La respuesta nos parece afirmativa y el caso de la ocupación de la fábrica de GKN en Campi Bisenzio, en la provincia de Florencia, es un buen ejemplo al respecto. Como resultado de la liberación de los despidos que el gobierno de Confindustria de Mario Draghi decretó con el pleno apoyo de los sindicatos confederales, julio estuvo marcado por una larga estela de disputas laborales y numerosos cierres de plantas. En muchos casos hemos visto la creación de una guarnición permanente para los trabajadores fuera de la fábrica. Sin embargo, solo en GKN los trabajadores ocuparon rápidamente la fábrica y establecieron una asamblea permanente. ¿Por qué sucedió esto allí y en ningún otro lugar? Porque estos son los trabajadores que el colectivo fabril ha conquistado pacientemente. Porque estos son los trabajadores involucrados en el intento de diez años de algunos pequeños grupos marxistas de penetrar en la fábrica. Frente a la arrogancia patronal, la respuesta de los trabajadores fue autónoma. Sin embargo, esa determinación que surgió desde abajo se basó en un trabajo paciente y silencioso de organización y politización de los trabajadores.

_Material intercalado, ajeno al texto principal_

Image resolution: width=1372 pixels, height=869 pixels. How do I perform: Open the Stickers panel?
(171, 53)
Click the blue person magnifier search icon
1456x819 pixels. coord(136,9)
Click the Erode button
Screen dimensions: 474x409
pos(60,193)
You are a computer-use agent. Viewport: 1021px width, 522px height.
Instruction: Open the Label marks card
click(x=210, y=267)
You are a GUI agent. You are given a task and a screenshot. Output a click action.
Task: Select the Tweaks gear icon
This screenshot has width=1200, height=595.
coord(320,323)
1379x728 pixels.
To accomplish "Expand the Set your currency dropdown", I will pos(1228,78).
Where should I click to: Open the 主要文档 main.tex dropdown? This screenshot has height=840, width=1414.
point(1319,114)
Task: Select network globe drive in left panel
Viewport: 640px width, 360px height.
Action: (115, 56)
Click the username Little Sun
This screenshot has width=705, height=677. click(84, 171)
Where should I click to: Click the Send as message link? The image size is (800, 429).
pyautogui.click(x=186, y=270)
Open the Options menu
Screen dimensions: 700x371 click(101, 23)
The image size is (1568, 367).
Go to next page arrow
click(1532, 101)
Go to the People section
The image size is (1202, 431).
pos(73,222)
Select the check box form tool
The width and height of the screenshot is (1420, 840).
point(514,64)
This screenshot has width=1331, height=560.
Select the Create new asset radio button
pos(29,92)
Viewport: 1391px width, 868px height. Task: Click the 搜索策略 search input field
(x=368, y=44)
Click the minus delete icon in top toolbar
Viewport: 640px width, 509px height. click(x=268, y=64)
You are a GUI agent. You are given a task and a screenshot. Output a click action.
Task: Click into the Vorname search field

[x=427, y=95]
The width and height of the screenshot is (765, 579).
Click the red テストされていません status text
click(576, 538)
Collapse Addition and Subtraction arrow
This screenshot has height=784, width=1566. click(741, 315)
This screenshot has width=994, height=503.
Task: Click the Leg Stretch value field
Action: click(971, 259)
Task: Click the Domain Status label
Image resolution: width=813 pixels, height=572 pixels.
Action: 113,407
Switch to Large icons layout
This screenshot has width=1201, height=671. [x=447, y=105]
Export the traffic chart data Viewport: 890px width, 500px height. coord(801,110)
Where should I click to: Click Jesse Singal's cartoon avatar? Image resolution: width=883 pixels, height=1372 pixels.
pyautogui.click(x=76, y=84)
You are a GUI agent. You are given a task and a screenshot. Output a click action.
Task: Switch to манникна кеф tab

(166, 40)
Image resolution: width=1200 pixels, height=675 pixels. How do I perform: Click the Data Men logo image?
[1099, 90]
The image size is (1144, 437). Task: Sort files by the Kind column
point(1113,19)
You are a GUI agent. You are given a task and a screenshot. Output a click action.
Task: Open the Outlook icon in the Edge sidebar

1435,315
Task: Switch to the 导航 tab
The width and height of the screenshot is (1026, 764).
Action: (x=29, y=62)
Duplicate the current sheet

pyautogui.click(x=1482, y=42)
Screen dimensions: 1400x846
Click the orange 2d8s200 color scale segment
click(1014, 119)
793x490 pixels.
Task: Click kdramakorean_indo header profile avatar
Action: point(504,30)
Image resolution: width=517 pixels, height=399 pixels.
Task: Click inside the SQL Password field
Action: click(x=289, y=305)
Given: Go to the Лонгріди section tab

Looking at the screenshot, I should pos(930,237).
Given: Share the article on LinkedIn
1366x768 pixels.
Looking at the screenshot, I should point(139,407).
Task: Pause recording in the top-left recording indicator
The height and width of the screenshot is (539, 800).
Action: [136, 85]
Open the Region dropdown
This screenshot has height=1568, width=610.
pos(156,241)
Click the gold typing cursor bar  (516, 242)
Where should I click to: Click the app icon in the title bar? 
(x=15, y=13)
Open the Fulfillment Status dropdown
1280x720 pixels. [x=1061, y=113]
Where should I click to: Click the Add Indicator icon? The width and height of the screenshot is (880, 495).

Por razones obvias, un colectivo puede actuar a nivel de una sola fábrica, pero no a mayor escala. E incluso una suma de colectivos no sería suficiente a nivel regional o incluso nacional. En cambio, necesitamos una fuerza organizada para hacer esto. Precisamente la presencia de un partido revolucionario fuerte, arraigado entre las vanguardias del movimiento obrero, es el elemento que ha faltado en todas las movilizaciones de masas de la última década, incluso en aquellas donde se ha desarrollado un proceso revolucionario. Sin una organización revolucionaria fuerte, la clase obrera está de hecho destinada a permanecer bajo el dominio ideológico de la clase capitalista, llegando quizás a condicionar la trayectoria del proceso revolucionario, pero sin poder dirigirlo y resolverlo a su favor.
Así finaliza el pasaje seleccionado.